**Article:**
>>>

Size Dependence of Structural Metastability in Semiconductor Nanocrystals

The kinetics of a first-order, solid-solid phase transition were investigated in the prototypical nanocrystal system CdSe as a function of crystallite size. In contrast to extended solids, nanocrystals convert from one structure to another by single nucleation events, and the transformations obey simple unimolecular kinetics. Barrier heights were observed to increase with increasing nanocrystal size, although they also depend on the nature of the nanocrystal surface. These results are analogous to magnetic phase transitions in nanocrystals and suggest general rules that may be of use in the discovery of new metastable phases.     

Activation volumes for solid-solid transformations in nanocrystals

The transition between four- and six-coordinate structures in CdSe nanocrystals displays simple transition kinetics as compared with the extended solid, and we determined activation volumes from the pressure dependence of the relaxation times. Our measurements indicate that the transformation takes place by a nucleation mechanism and place strong constraints on the type of microscopic motions that lead to the transformation. The type of analysis presented here is difficult for extended solids, which transform by complicated kinetics and involve ill-defined domain volumes. Solids patterned on the nanoscale may prove to be powerful models for the general study of structural transitions in small systems, as well as in extended solids.

<<<

**Parts of the exercise:**
a: Based on the text on nanocrystal phase transitions, list every characteristic it ascribes to extended solids.
b: According to the text on nanocrystal phase transitions, why is the type of analysis it presents difficult to apply to extended solids?
c: Quote the text on nanocrystal phase transitions from "Size Dependence of" to "new metastable phases.".

**Dataset:**

>>>

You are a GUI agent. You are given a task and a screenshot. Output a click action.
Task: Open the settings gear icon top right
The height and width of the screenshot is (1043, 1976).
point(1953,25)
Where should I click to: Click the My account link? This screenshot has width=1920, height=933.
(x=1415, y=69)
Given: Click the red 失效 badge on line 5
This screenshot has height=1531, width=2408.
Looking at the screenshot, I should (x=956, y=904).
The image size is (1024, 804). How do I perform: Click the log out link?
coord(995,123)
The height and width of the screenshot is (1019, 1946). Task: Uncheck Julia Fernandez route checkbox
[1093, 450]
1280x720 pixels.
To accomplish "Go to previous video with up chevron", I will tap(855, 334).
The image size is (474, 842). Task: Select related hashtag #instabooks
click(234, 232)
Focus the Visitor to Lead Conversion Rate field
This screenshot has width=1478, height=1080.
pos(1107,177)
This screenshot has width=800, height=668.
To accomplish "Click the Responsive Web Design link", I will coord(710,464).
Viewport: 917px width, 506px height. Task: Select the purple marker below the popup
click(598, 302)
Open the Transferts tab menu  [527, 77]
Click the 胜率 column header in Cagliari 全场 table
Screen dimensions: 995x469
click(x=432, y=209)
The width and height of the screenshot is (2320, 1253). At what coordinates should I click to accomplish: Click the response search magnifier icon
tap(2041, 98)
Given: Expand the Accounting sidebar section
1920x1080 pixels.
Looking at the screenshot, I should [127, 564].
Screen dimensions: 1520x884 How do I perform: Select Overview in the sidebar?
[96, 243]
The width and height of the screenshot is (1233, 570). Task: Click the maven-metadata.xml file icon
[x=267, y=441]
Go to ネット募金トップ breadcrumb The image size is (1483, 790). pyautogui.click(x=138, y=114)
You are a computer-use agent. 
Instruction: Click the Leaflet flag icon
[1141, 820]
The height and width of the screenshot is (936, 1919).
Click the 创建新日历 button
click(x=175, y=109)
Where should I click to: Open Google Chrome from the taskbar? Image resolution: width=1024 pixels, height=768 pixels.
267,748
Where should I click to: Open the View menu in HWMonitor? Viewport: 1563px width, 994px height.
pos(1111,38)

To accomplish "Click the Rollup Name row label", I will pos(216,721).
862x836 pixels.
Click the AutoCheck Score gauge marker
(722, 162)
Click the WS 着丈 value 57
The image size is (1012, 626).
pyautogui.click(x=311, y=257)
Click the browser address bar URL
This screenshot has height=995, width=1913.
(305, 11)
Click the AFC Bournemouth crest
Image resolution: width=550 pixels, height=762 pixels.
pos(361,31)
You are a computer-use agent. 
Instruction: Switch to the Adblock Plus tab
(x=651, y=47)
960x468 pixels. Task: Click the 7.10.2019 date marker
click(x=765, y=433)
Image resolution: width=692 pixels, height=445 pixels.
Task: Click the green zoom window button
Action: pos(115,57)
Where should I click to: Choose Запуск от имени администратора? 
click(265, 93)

<<<

**Final results:**
a:
- Unlike nanocrystals, they do not convert from one structure to another by single nucleation events.
- They transform by complicated kinetics.
- They involve ill-defined domain volumes.
- The type of analysis presented is difficult to carry out for them.

b: The analysis is difficult for extended solids because they transform by complicated kinetics and involve ill-defined domain volumes.

c:
Size Dependence of Structural Metastability in Semiconductor Nanocrystals

The kinetics of a first-order, solid-solid phase transition were investigated in the prototypical nanocrystal system CdSe as a function of crystallite size. In contrast to extended solids, nanocrystals convert from one structure to another by single nucleation events, and the transformations obey simple unimolecular kinetics. Barrier heights were observed to increase with increasing nanocrystal size, although they also depend on the nature of the nanocrystal surface. These results are analogous to magnetic phase transitions in nanocrystals and suggest general rules that may be of use in the discovery of new metastable phases.